Can you write out all the records below again, requests included, with every coordinate in the answers scaled by 1.95 and rounded to whole numbers, halves rounded up? Leave the pictures out of your answer.
+++ Given records
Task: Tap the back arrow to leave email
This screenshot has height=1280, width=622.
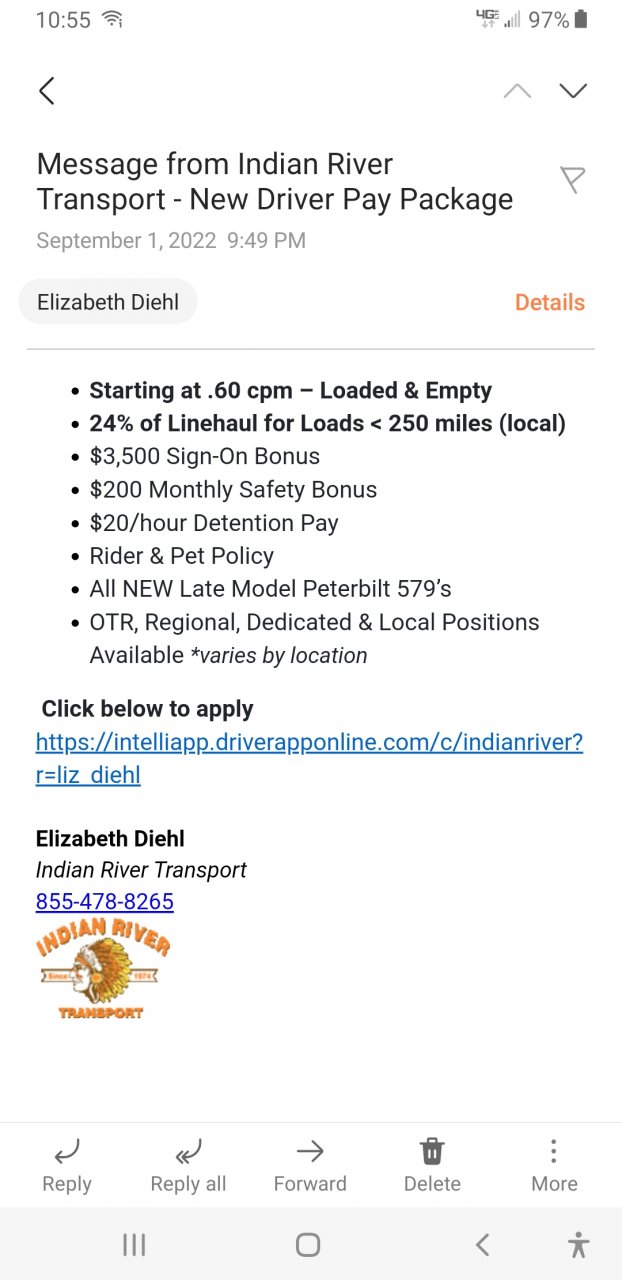Action: pos(46,91)
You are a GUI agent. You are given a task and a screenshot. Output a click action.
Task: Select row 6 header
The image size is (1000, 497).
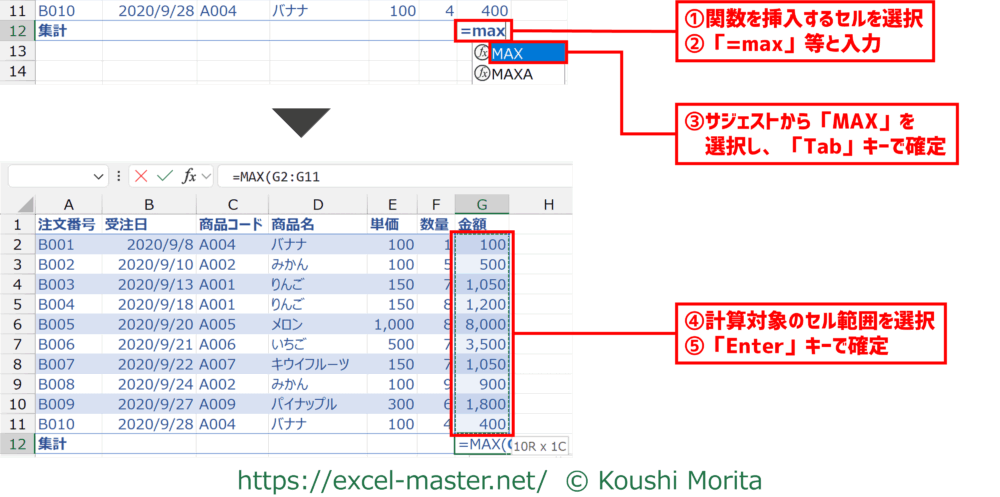pos(16,325)
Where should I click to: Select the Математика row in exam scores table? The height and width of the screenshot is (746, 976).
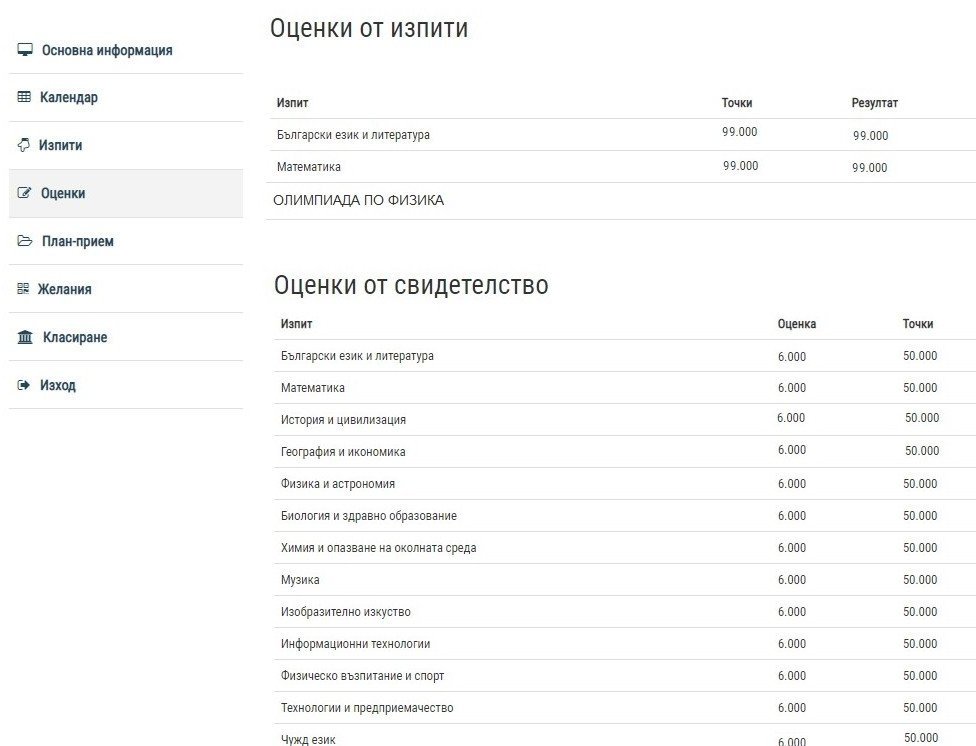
++++++
◆ **Task response**
Task: Tap the back arrow to leave email
This screenshot has height=1280, width=622.
Action: pos(90,177)
You are a GUI agent. You are given a task and a screenshot. Output a click action.
Task: Select row 6 header
The image size is (1000, 497).
pos(31,634)
Where should I click to: Select the Математика row in exam scores table? The height and width of the screenshot is (746, 976).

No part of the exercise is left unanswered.